[Provided entries Boundary: Start]
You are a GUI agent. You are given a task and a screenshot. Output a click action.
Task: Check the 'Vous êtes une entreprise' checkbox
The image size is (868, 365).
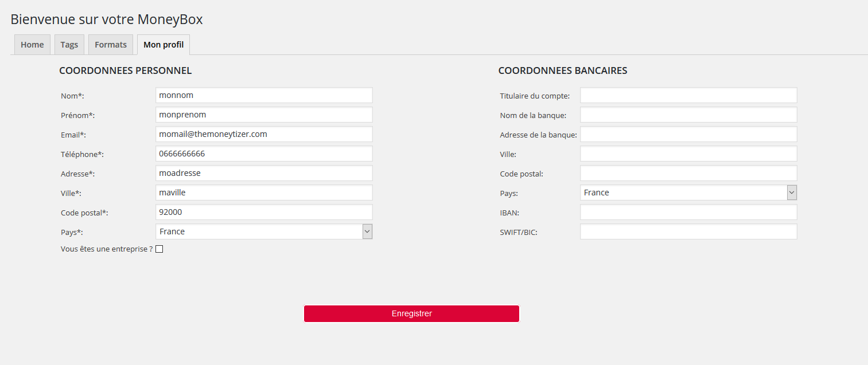159,249
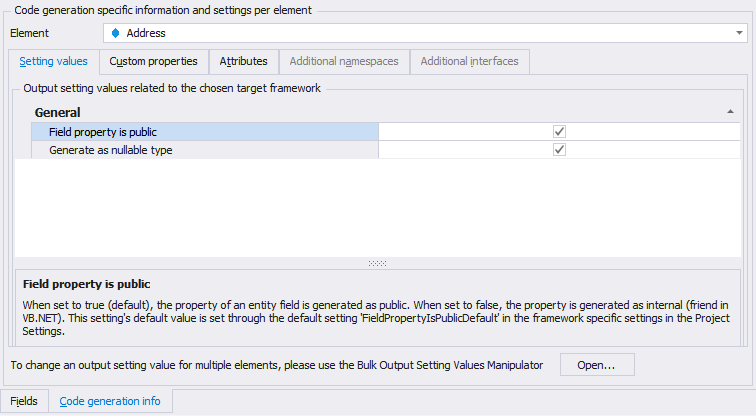
Task: Uncheck the Generate as nullable type checkbox
Action: pyautogui.click(x=560, y=150)
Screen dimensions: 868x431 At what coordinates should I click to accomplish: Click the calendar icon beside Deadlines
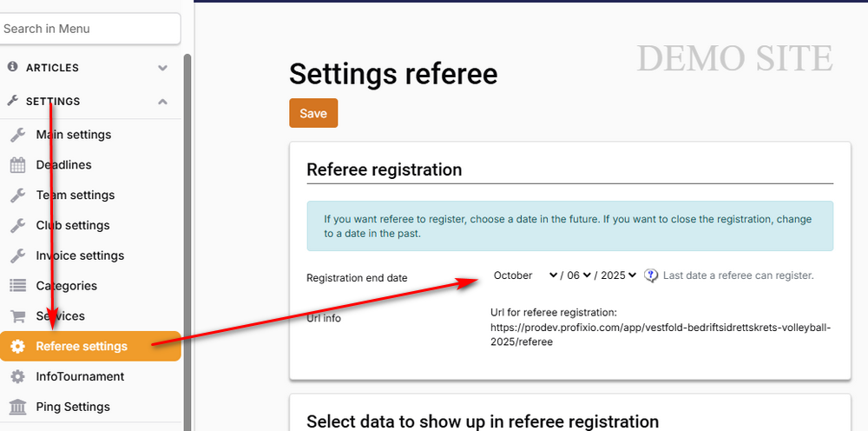(17, 165)
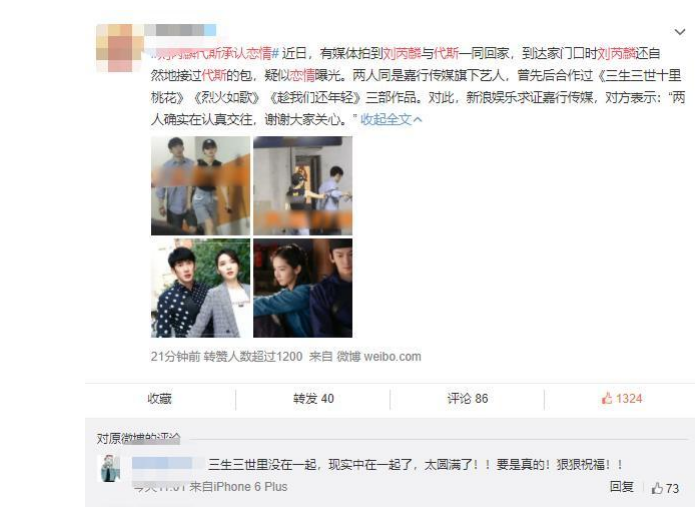Open the 微博 weibo.com source link
Viewport: 695px width, 509px height.
tap(379, 356)
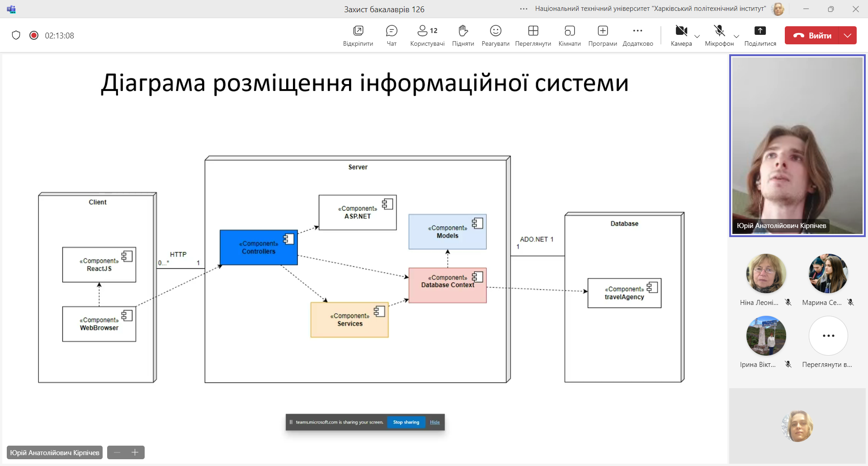Expand camera options dropdown arrow
Screen dimensions: 868x466
coord(697,37)
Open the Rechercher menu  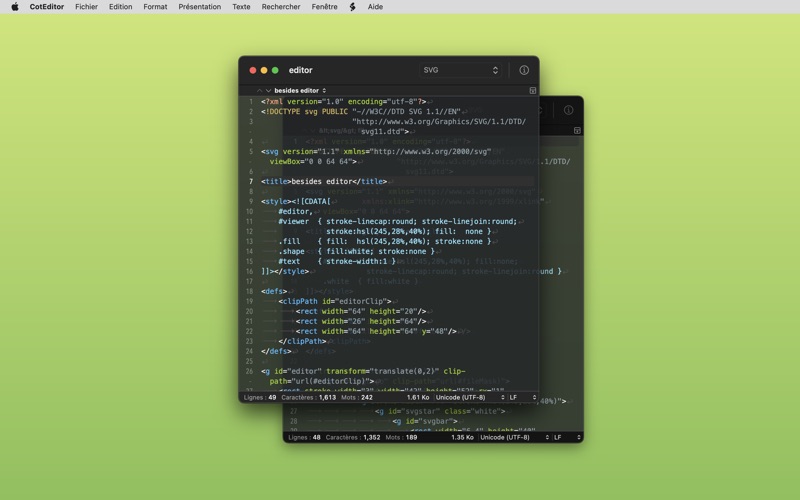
[Provided entries Boundary: End]
§ **Exercise brief**
Quote every record above exactly, leaving out any pictures.

§ **Expected output**
You are a GUI agent. You are given a task and a screenshot. Output a click action.
Task: Check the 'Vous êtes une entreprise' checkbox
The image size is (868, 365).
159,249
Task: Uncheck the Generate as nullable type checkbox
Action: pyautogui.click(x=560, y=150)
Screen dimensions: 868x431 At what coordinates should I click to accomplish: Click the calendar icon beside Deadlines
(17, 165)
Open the 微博 weibo.com source link
Viewport: 695px width, 509px height.
tap(379, 356)
Expand camera options dropdown arrow
Screen dimensions: 868x466
coord(697,37)
Open the Rechercher menu  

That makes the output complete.